Already she was backing away, knowing that she was about to break her most unbreakable rule and copy Cleo. She was going to run, pack a bag and leave London—go back to the old life where there were no names, no pack drill, little chance of being caught by the authorities. How had she ever got the idea that she could make it in this other world with all its rules and regulations?
‘You’re not leaving,’ he warned her grimly.
‘You can’t keep me h-here!’ Bella stammered fearfully. ‘You can put the police on to me but you can’t keep me here!’
‘I call Security or I call the police. I’m not a fool. If you walk out of here you’ll disappear. Maybe the police are already looking for you,’ Rico da Silva suggested, studying her slender, quivering, white-faced figure with cool assessment. ‘For some other offence?’
‘I don’t know what you’re talking about!’
‘You’re terrified.’ His shrewd gaze rested intently on her. ‘A bit over the top for a charge of careless driving and doing so without insurance. If it’s a first offence you’ll be fined. However, if this is merely the latest in a line of other misdemeanours I can quite see why you wouldn’t want the police brought in.’
In his mind she had already gone from being a lousy driver to being a persistent offender. She had met prejudice like that before. Her first year with Gramps had been hell outside the sanctuary of his home. Neighbours, teachers and classmates had been all too ready to point the finger at Bella when there had been a spate of thieving in school. Bella had never stolen anything in her life, but had the true culprit not been caught in the act she was well aware that everyone would have continued to believe her guilty.
With the last ounce of her pride she thrust her head high. ‘I have a clean record!’
‘Excelente. Then you will not throw a fit of hysterics when I take you to the police station.’
‘You … take me to the p-police station?’ The fire in her was doused, cold fear taking over.
‘Tell me why you are so petrified of the police,’ he invited, almost conversationally.
‘None of your bloody business!’
His strikingly handsome features clenched. ‘It’s not my problem. I suggest we get this over with. I have a busy day ahead of me.’

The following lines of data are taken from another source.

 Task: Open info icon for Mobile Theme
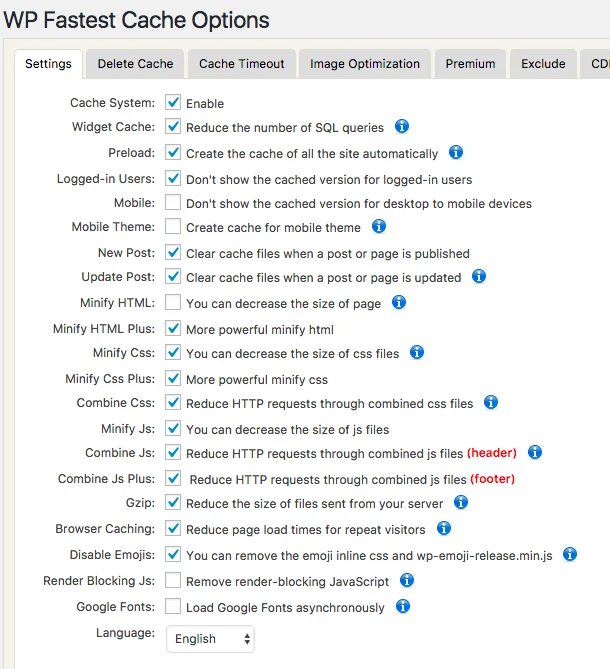(379, 227)
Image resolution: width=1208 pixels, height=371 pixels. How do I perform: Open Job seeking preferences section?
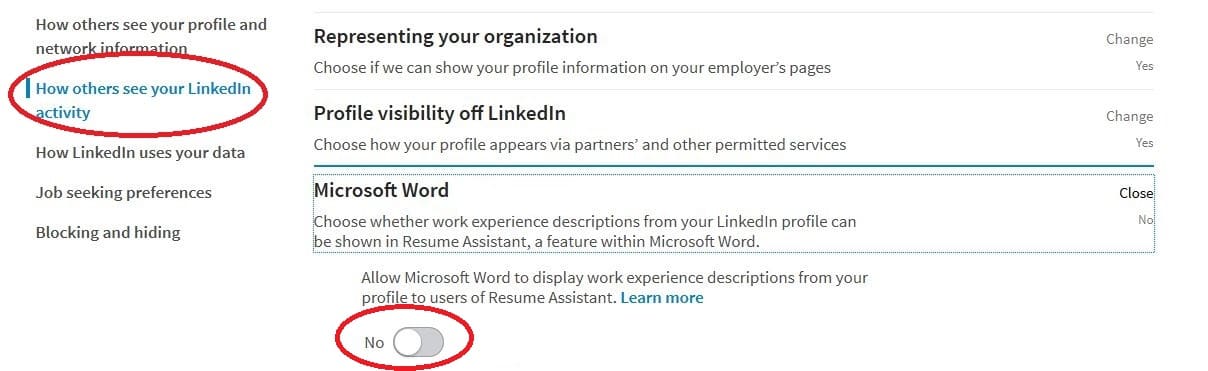pyautogui.click(x=123, y=193)
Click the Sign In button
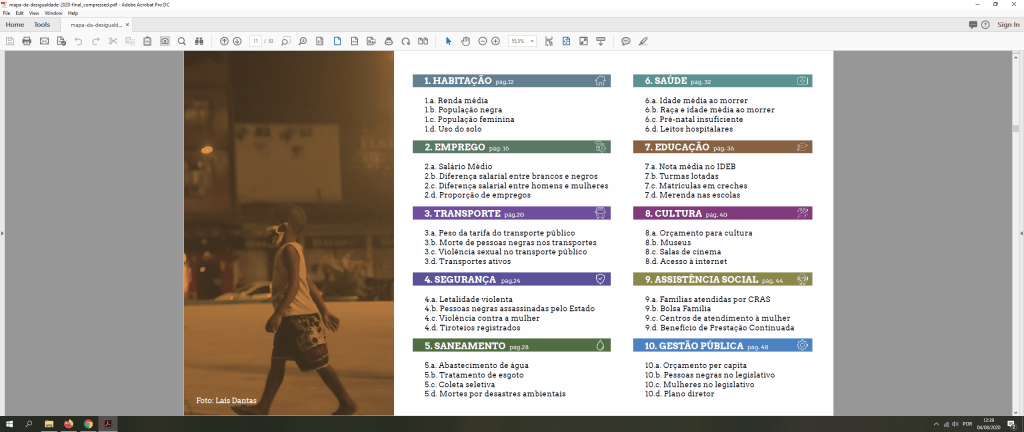1024x432 pixels. coord(1008,24)
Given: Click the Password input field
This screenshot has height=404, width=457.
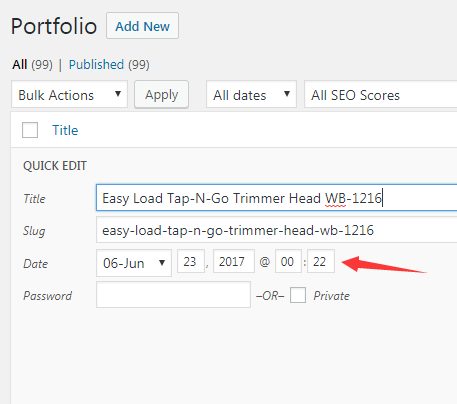Looking at the screenshot, I should (173, 294).
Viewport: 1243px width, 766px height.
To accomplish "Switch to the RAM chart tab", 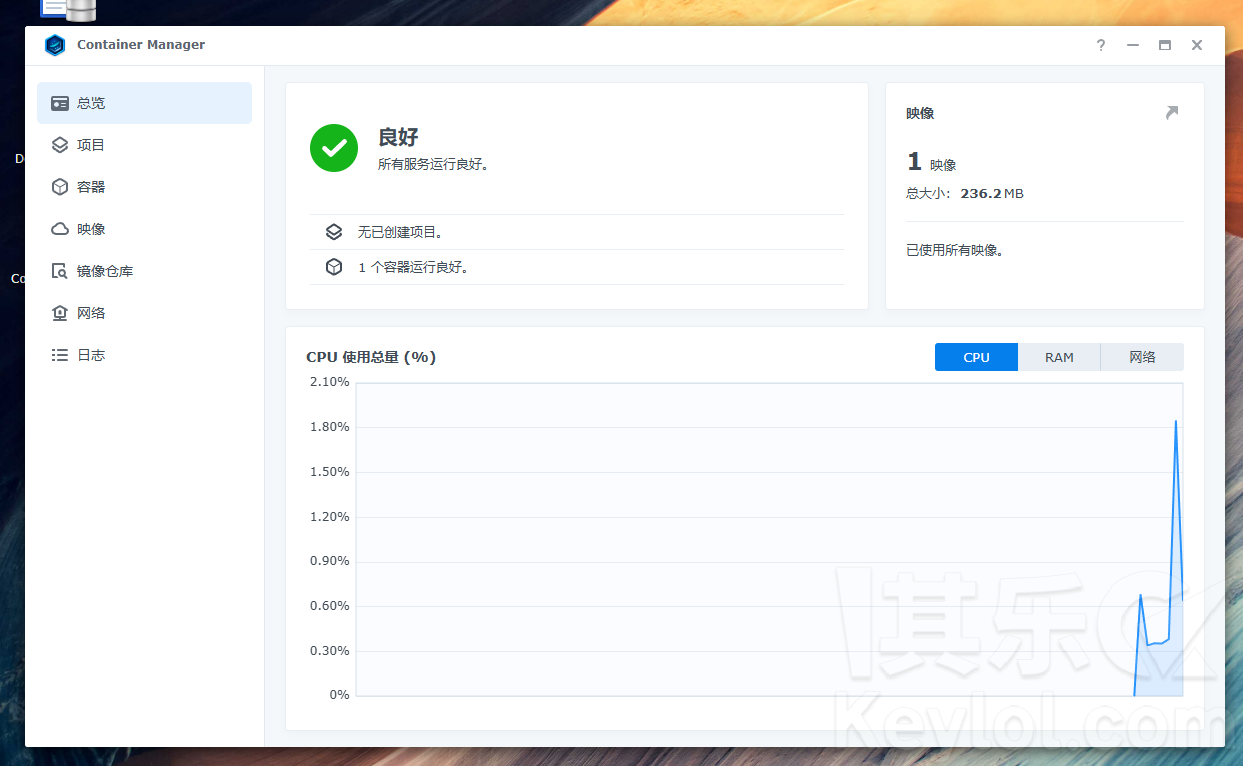I will [1059, 357].
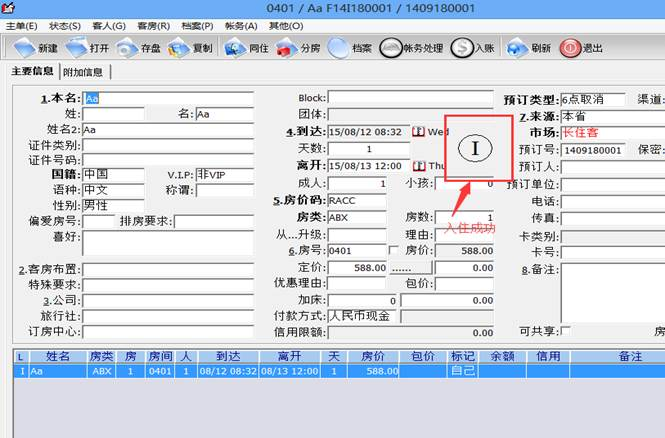The width and height of the screenshot is (665, 438).
Task: Click the '......' button next to 定价
Action: coord(401,268)
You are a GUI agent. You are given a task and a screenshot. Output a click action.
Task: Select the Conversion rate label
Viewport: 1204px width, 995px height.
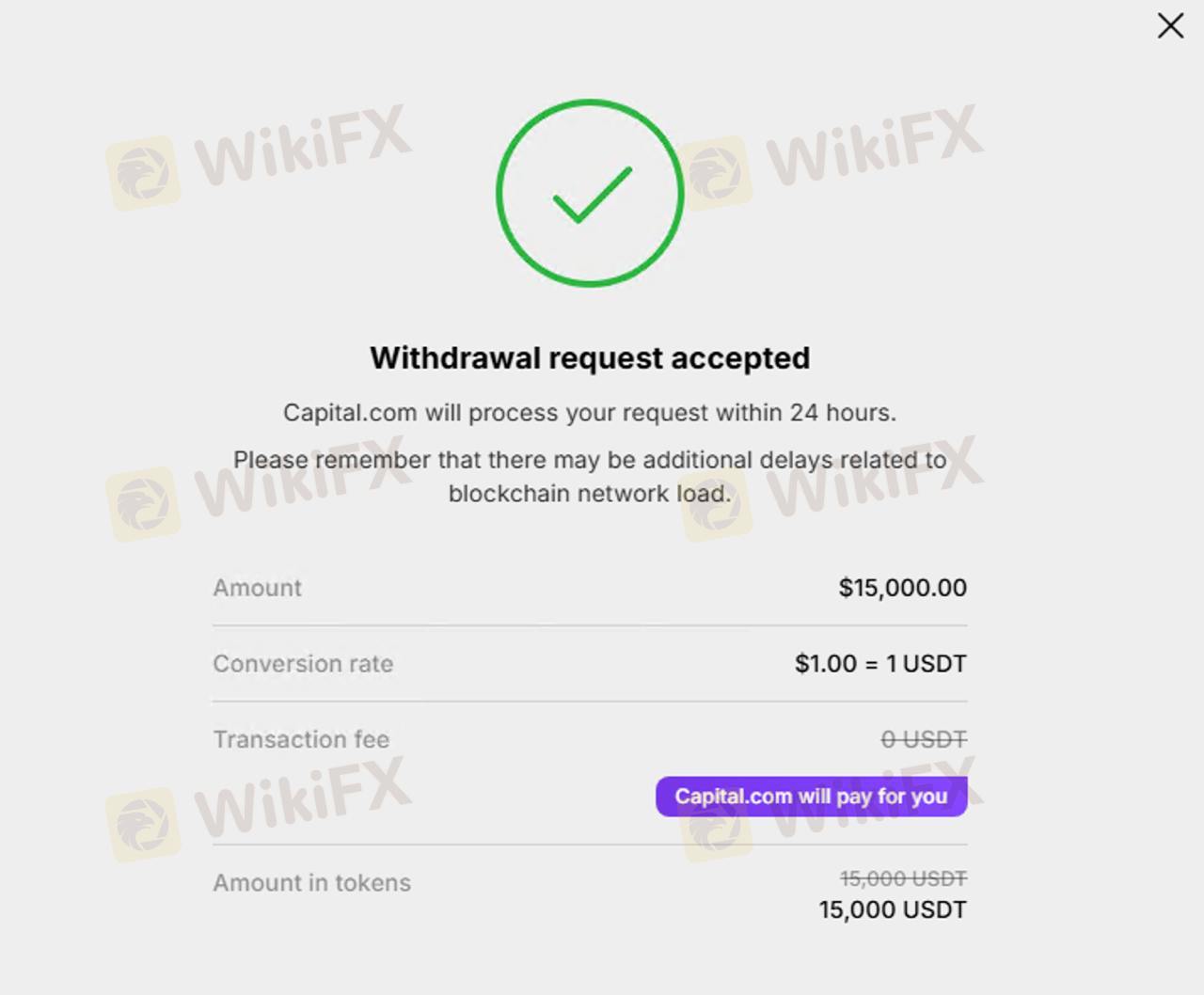tap(303, 664)
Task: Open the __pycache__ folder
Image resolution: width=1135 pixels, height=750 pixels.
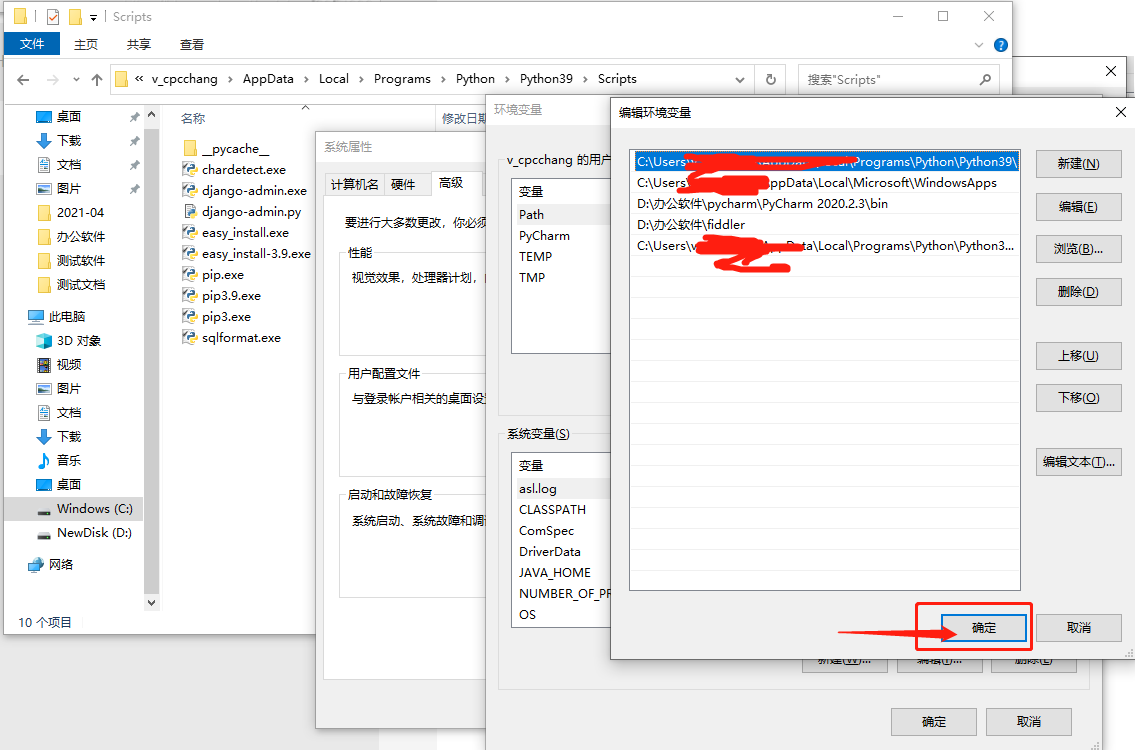Action: (215, 148)
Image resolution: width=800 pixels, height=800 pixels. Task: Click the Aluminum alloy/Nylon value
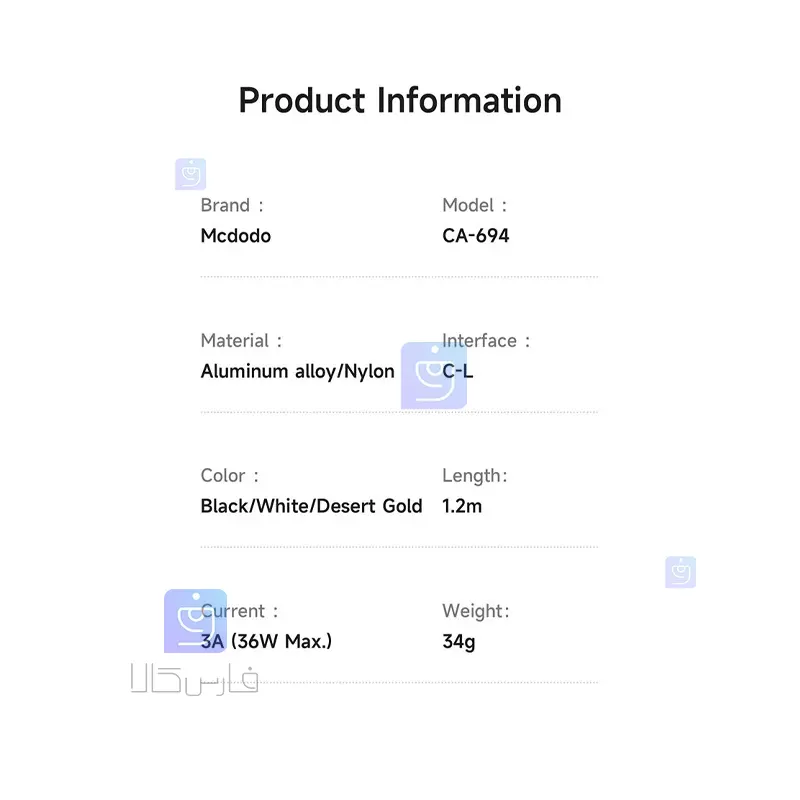297,371
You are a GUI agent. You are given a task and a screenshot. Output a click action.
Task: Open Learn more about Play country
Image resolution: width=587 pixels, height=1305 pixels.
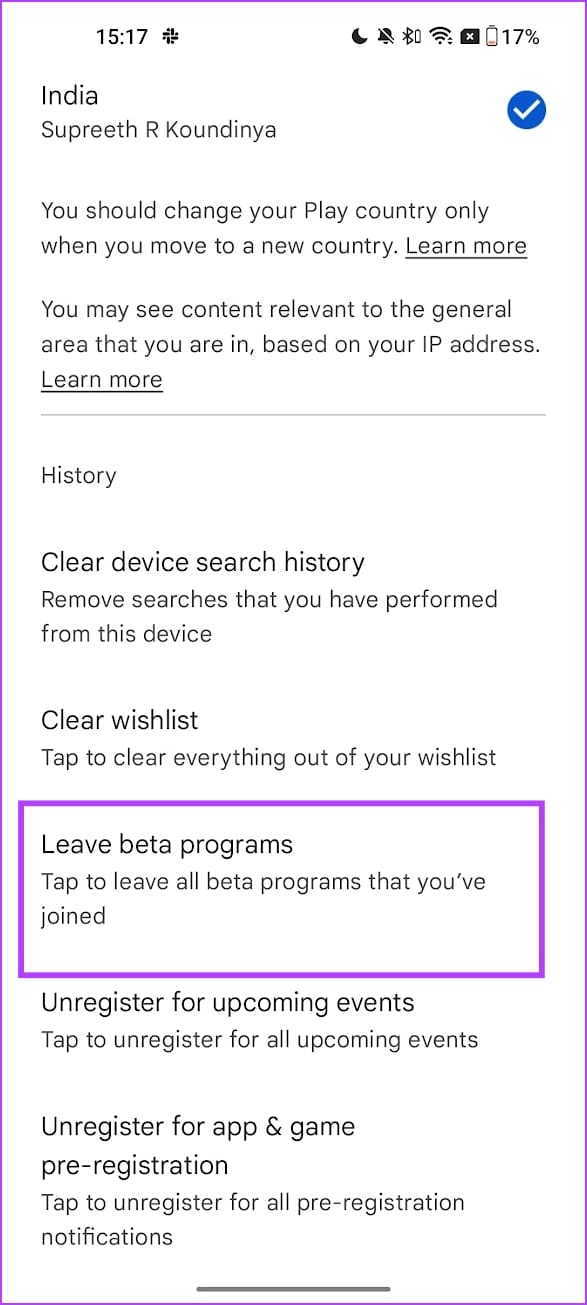466,246
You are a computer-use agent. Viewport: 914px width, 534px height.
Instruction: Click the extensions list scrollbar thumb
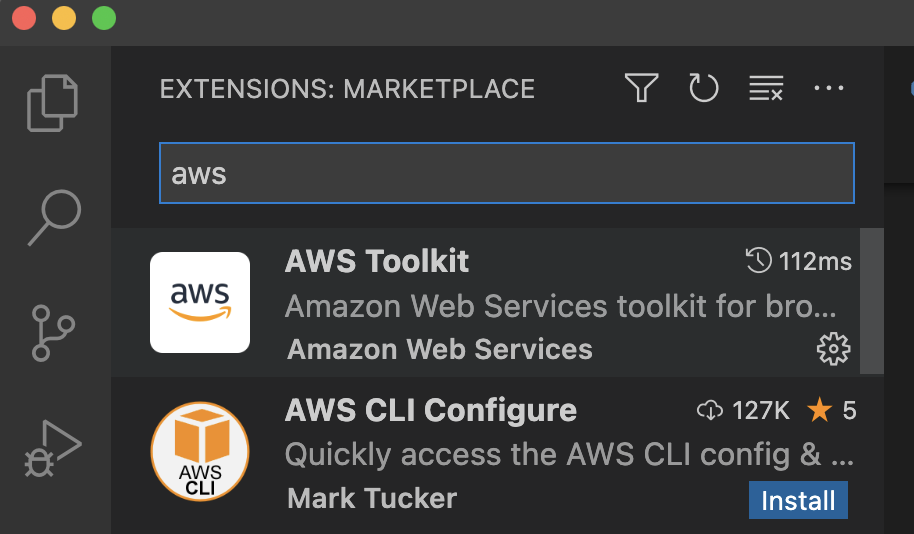[872, 301]
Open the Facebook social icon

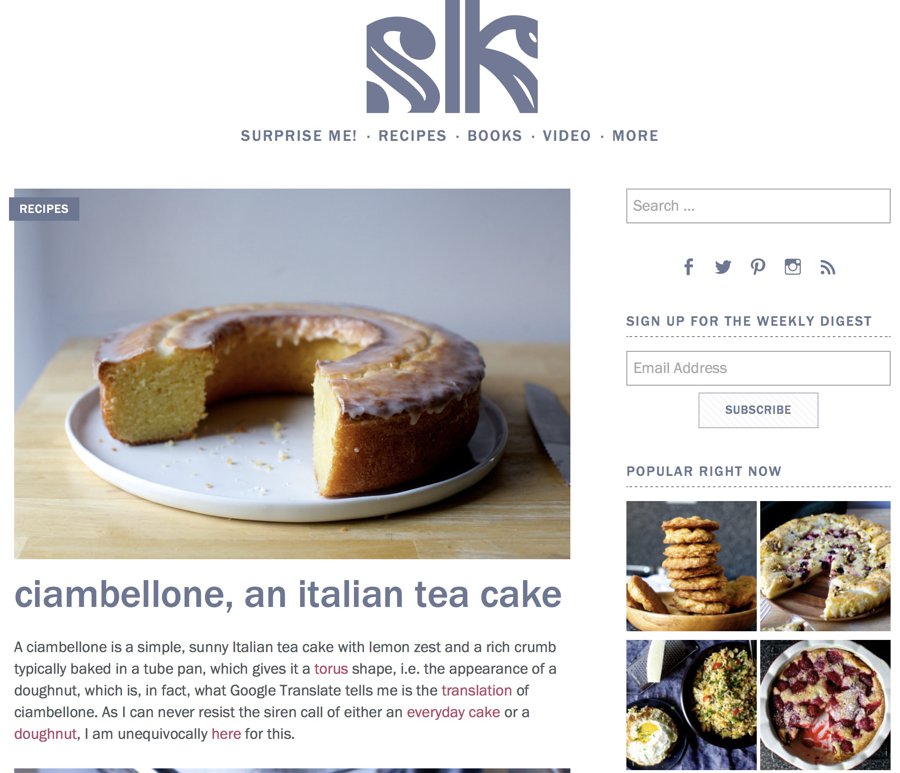[689, 267]
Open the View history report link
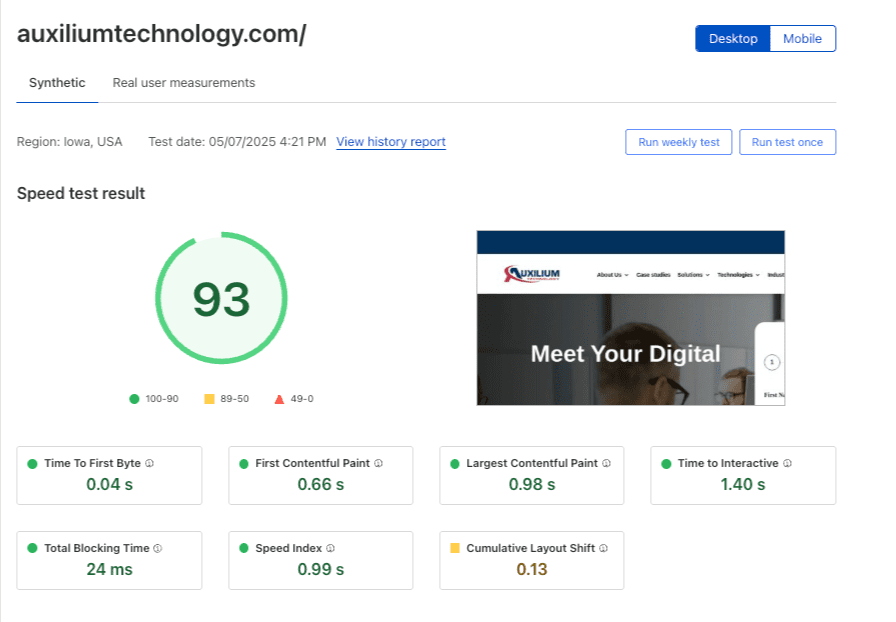This screenshot has width=896, height=622. click(x=391, y=142)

‘I’m not going to any police station with you!’ Bella gasped strickenly. ‘You’d have to knock me out and drag me by the hair!’
‘Don’t tempt me.’ Rico da Silva sent a look of pure derision raking over her, his eloquent mouth compressing. ‘And stop play-acting. I’m not impressed. You’re no shrinking violet, querida. What you’ve got you flaunt!’
‘Don’t talk to me like that!’
‘I took pity on you last night, but when you strolled in here today you made a very big mistake,’ he asserted with cold emphasis. ‘You thought all you had to do was flash those fabulous legs and the rest of that devastating body and I’d be willing to… shall we say… negotiate?’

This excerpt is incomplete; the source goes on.